A short trip down the road and one will encounter the Shifting Sands. This is volcanic sand formed into a dune, and drifts along in its exact same shape down a large plain forced forward by continuous winds. These sands have religious significance to Maasai, and its progress has been marked back as far as 1969. The beauty of the area cannot be put into words. From ancient volcanic activity, all around one can see hills, mountains, kopjes and plains. From the rim of the crater one can see to the Southeast, Oldeani Mountain. Water collects in the mountain's ragged crater and flows down into Lake Eyasi. On the northern side, one will come across Makarut Mountain, with Sadiman on its shoulder. Makarut can be seen as a landmark from anywhere in the Serengeti plains. Sadiman Mountain is an old volcano whose ash preserved the Laetoli footprints. Another mountain to the north is Olmoti. Rainwater is also caught in here, and feeds the Mandusi Swamp, which in turn feeds Lake Makat, in the center of the Ngorongoro Crater. From the rim of another crater called Empakaai, one can see the striking cone of Tanzania's most recent and still active volcano, Oldoinyo Lengai.
Tarangire National Park is indeed one of the hidden jewels of Tanzania. This park measures 2600 sq km's and boasts a concentration of wildlife second only to Ngorongoro Crater. It features an impressive amount and array of bird life and plant life. Situated only 160km's from Arusha, the park is nestled to the south of the large open grass plains of southern Maasailand. It is named after the Tarangire River, which runs directly through the center of the park and is the only permanent water source for the animals. Along the banks of this river you will find herds of wildebeest (or gnu) and zebra, followed by Grant's Gazelle, Thomson's Gazelle and many others. Lurking in the background lion and leopard keep a watchful eye on a possible meal. The park offers views of grass and floodplains with impressive baobab and flat topped acacia trees scattered throughout. During the dry season the park may look quite ordinary, but activities continue even more earnestly due to the now increased competition.
Lake Manayara is one of the most scenic parks that you will encounter on your journey in Tanzania. Measuring only 330 sq. km, of which the lake occupies 230 sq. km, it is ideal for a day trip and its location make it easy to combine with a trip to Ngorongoro or Serengeti.
Lake Manayara is situated on the base of the escarpment of the Great Rift Valley. It derives its name from the Maasai word "manyara" which is a plant known to us as Euphorbia tiraculli. This plant is used by the Maasai as a hedge to form a stockade for their cattle. As you approach the village Mto wa Mbu (pronounced mtowamboe) from Arusha, the rift wall provides spectacular viewing. Whilst driving up the rift wall, Lake Manyara appears behind you. The view is breathtaking, as you take in this massive lake with it's silver shimmer and surrounding vegetation.

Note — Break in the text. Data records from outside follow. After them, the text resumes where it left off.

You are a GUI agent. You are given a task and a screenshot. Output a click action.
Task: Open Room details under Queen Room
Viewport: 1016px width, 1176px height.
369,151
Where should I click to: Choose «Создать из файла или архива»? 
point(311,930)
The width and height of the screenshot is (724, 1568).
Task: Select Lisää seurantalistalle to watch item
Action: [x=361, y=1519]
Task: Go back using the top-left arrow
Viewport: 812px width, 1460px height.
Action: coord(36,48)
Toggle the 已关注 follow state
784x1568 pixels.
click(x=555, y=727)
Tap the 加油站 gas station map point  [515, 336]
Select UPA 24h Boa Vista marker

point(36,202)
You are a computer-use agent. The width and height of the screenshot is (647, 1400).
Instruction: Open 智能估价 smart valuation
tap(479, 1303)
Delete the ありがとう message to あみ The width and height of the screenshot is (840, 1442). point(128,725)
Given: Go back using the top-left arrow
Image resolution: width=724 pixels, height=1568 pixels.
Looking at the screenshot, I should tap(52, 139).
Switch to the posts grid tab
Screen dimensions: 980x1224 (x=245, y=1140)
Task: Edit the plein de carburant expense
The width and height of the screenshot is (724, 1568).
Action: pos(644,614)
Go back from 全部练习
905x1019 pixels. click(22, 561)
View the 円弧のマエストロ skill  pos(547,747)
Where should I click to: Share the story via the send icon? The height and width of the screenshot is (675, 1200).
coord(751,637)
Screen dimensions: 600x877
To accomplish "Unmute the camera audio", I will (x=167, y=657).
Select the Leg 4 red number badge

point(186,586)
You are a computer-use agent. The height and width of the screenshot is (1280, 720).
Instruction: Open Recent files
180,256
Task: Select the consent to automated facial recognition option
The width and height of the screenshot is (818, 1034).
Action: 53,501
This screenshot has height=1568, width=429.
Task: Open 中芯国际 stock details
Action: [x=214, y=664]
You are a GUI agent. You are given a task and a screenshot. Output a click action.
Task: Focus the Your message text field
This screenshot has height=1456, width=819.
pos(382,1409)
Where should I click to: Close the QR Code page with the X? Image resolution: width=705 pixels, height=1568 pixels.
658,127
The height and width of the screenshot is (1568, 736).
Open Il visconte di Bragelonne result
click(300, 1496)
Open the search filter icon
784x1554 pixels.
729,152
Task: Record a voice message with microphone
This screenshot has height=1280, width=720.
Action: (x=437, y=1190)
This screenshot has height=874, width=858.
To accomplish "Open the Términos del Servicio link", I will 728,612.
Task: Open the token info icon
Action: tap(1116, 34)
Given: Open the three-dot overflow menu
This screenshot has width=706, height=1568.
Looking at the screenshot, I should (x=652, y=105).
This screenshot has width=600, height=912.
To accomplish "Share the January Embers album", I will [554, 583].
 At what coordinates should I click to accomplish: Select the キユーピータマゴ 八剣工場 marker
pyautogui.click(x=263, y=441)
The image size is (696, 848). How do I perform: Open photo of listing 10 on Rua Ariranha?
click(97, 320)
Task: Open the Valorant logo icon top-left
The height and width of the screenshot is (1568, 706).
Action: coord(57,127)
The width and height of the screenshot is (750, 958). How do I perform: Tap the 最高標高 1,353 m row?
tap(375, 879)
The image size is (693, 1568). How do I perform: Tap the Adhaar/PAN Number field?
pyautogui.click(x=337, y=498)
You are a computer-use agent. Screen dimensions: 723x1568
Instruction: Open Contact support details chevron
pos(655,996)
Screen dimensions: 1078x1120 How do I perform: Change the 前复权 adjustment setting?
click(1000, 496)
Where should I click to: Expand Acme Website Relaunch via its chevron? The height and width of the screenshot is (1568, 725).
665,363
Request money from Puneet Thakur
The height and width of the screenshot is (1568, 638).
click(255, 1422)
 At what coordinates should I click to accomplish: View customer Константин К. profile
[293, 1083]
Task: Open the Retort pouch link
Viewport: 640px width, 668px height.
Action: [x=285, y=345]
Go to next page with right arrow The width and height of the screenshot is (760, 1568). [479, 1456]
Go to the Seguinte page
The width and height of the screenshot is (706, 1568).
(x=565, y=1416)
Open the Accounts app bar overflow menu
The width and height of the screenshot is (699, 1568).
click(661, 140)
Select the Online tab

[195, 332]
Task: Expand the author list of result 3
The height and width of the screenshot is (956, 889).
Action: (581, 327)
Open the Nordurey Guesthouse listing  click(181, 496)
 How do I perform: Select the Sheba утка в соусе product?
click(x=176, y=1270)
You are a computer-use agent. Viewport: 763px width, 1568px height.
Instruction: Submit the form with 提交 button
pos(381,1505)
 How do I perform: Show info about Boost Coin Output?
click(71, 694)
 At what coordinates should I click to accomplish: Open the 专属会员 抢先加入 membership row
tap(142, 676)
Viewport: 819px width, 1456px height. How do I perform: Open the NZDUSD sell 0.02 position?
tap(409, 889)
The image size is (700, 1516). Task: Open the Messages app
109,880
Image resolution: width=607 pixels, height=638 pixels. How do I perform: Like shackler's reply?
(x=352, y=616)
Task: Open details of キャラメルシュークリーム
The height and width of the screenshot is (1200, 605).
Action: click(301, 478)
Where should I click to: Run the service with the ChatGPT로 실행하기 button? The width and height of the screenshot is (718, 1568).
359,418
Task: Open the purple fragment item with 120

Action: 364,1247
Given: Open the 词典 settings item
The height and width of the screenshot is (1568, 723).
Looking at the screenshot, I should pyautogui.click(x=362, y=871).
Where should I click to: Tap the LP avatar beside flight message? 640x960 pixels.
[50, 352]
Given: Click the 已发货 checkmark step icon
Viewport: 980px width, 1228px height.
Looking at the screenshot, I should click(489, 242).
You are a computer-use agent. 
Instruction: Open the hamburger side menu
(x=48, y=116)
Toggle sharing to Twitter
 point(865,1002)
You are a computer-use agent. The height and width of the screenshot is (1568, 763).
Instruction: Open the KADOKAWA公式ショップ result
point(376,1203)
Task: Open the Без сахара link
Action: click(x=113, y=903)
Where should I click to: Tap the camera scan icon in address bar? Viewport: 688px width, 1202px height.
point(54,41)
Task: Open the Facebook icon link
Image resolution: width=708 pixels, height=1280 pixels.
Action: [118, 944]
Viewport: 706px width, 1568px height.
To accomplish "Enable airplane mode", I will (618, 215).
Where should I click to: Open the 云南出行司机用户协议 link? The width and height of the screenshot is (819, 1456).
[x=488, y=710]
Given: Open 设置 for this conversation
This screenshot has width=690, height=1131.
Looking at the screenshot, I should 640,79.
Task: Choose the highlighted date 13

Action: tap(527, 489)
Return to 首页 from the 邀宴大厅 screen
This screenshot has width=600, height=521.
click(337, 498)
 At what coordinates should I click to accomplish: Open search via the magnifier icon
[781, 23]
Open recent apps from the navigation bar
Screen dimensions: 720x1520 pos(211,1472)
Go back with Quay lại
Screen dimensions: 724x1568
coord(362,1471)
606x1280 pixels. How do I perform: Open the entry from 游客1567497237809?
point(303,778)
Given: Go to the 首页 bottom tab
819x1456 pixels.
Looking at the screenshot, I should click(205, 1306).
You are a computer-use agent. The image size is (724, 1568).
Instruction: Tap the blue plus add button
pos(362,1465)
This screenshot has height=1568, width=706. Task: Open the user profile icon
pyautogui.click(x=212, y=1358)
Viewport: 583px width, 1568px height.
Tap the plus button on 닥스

Arusha National Park is an attractive little park located on the outskirts of Arusha City. Not many visitors visit the park during the year which is surprising due to the concentrations of wildlife that are found in the area. Although it is not on any path of the major migration routes of the wildebeest it still has an attractive array of wildlife and birdlife. Mount Meru (4566m) also forms part of this national park. Mount Meru is the 2nd highest mountain in Tanzania. See information about climbing Mt Meru on our mountain trek page. Walking and canoeing safaris are possible in this park. If you want to visit this park, we suggest that you only spend a day at the most here.